Like a lot of Americans, I was most fascinated by the lives of the children and some of the grandchildren of Joseph Kennedy and Rose Fitzgerald Kennedy.

John Fitzgerald Kennedy was the first President I REALLY remember, though I was born shortly after Dwight Eisenhower was inaugurated. Naturally, I recall the assassination all too well.

I’ve expressed my ambivalence about Bobby Kennedy.

And I was terrified when Teddy Kennedy decided to challenge Jimmy Carter for the 1980 Democratic nomination for President; I was convinced if he won the general election, he would die, not just because his brothers all died violently, including his eldest brother Joe, in World War II. It was also the 20-year curse that every President elected or re-elected in a year ending in zero since 1840 had died in office (WH Harrison, Lincoln, Garfield, McKinley, Harding, FD Roosevelt, JFK), which Ronald Reagan finally broke.

Both Teddy, who became the “Lion of the Senate” for working effectively with both Republicans and Democrats; and Eunice Shriver, a strong advocate of the Special Olympics, died August 2009. Ted’s daughter Kara, who spoke at his funeral, died in September 2011 at the age of 51.

The public interest in the Kennedys continues. Perhaps it’s because 2011 is the 50th anniversity of JFK’s inauguration as President of the United States, with us trying to decipher what that means today.

Programs continue to be made about them, including The Kennedy Detail, a 2010 documentary about the JFK assassination, and The Kennedys, an eight-hour 2011 miniseries that was dropped by The History Channel as historically inaccurate, but run by the little-known ReelzChannel, which garnered 10 Emmy nominations, and a win for Barry Pepper, who played Bobby Kennedy.

And this month, the transcripts of historian Arthur M. Schlesinger Jr.’s more than than eight hours of interviews with JFK’s widow, Jacqueline from 1964 are being released by daughter Caroline in a new book, Jacqueline Kennedy: Historic Conversations on Life with John F. Kennedy, that was published on September 14, with a two-hour ABC News preview the night before.
***
Fred Hembeck’s essay about Tom Clay’s version of Abraham, Martin and John, which features me.

### GIVEN MATERIAL

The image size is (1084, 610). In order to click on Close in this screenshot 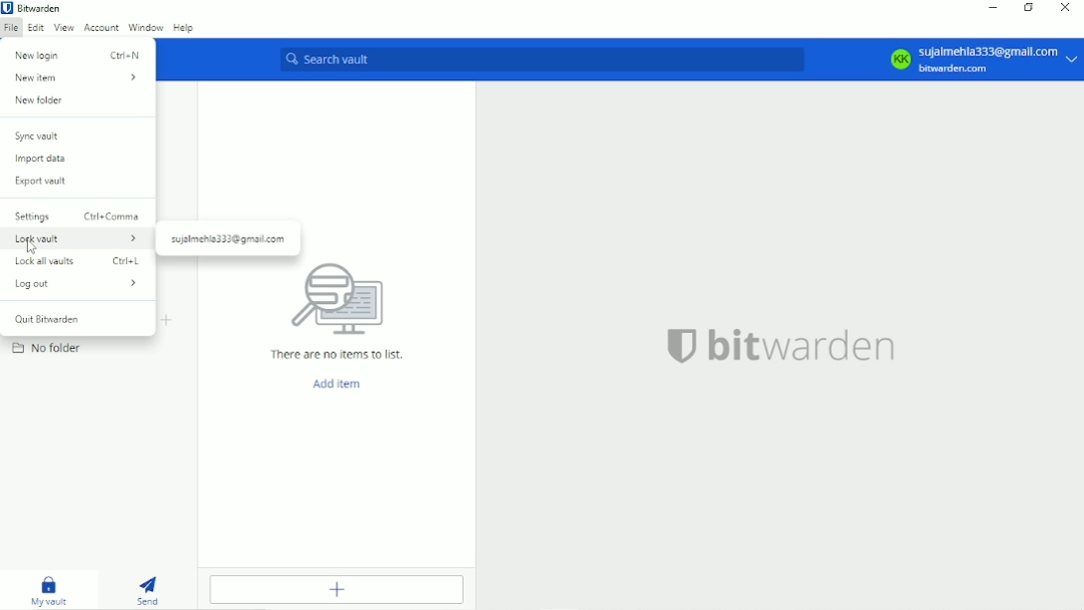, I will do `click(1067, 9)`.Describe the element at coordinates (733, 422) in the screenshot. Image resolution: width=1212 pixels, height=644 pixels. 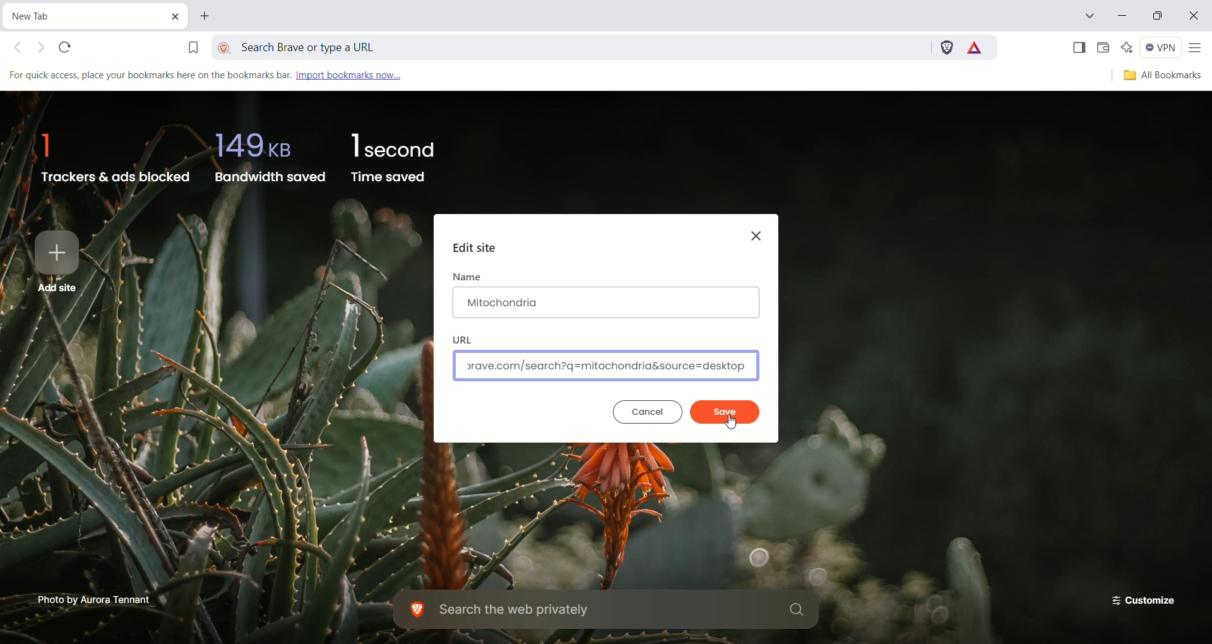
I see `cursor` at that location.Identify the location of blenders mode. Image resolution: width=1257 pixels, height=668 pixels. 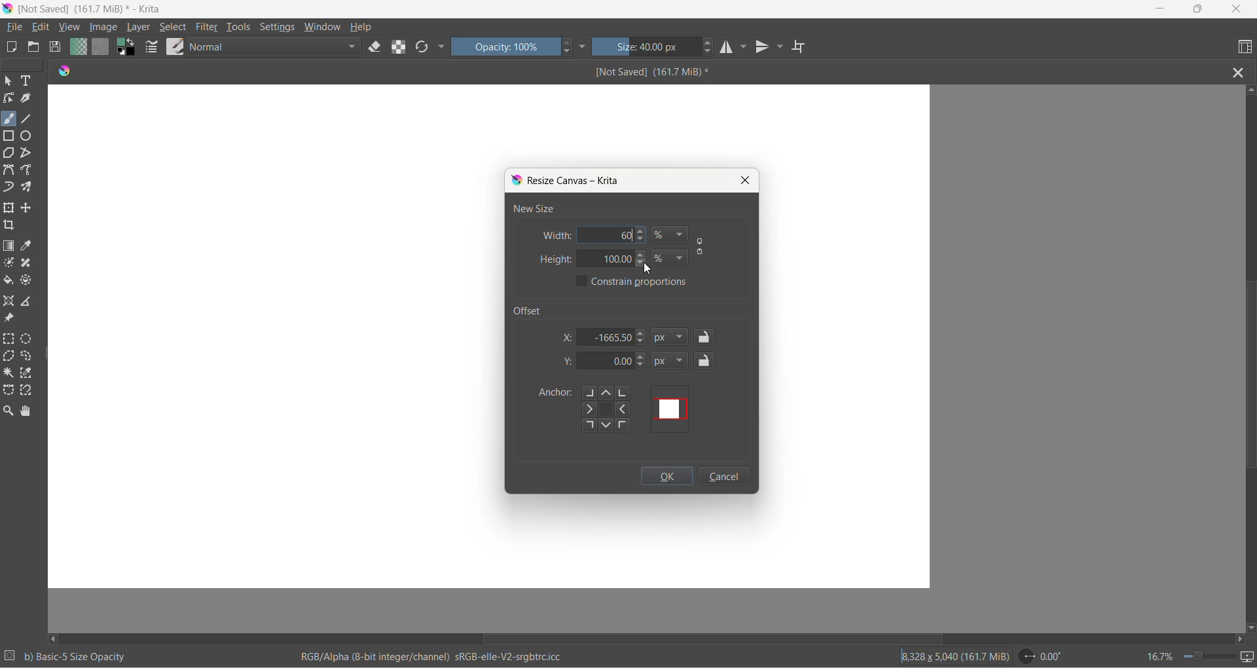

### GOAL A
Extract the stretch of the Kennedy piece from "And this month, the" through "the night before.".
### GOAL B
Pick up the Kennedy piece after its last line and keep writing.
The listing was taken from an unrelated source.

### FINAL ANSWER A
And this month, the transcripts of historian Arthur M. Schlesinger Jr.’s more than than eight hours of interviews with JFK’s widow, Jacqueline from 1964 are being released by daughter Caroline in a new book, Jacqueline Kennedy: Historic Conversations on Life with John F. Kennedy, that was published on September 14, with a two-hour ABC News preview the night before.

### FINAL ANSWER B
ABC Wednesday – Round 9

41 Responses to “K is for Kennedys”

  • Reader Wil says:

    Such an unhappy family, haunted by the past and almost all of them died an unnatural death. I saw a series about the Kennedys. They were a dynasty.
    So your daughter likes kangaroos too!

  • Fotografaire says:

    Quite the nostalgic photo. Lovely.

  • Denise says:

    The family was entrenched in politics and money inevitably power. Great post Rog.
    Denise ABC Team

  • Leslie says:

    I was at sick and home the day JFK was assassinated. My mother came up to my bedroom and said to wrap up well and come downstairs to watch the TV. History in the making! Apparently, at my school everything stopped for a while, too. And we’re in CANADA! Western Canada!! It certainly was world-wide history. Just lately, I was talking to one of my students about the Bay of Pigs and I told him that I remembered sitting at the kitchen table not saying a word after my Dad said “Shhh…” and we all listened to the radio announcer and others discussing the crisis. The Kennedys had an influence worldwide, I think, and no one will ever forget any of them! Great post, Roger.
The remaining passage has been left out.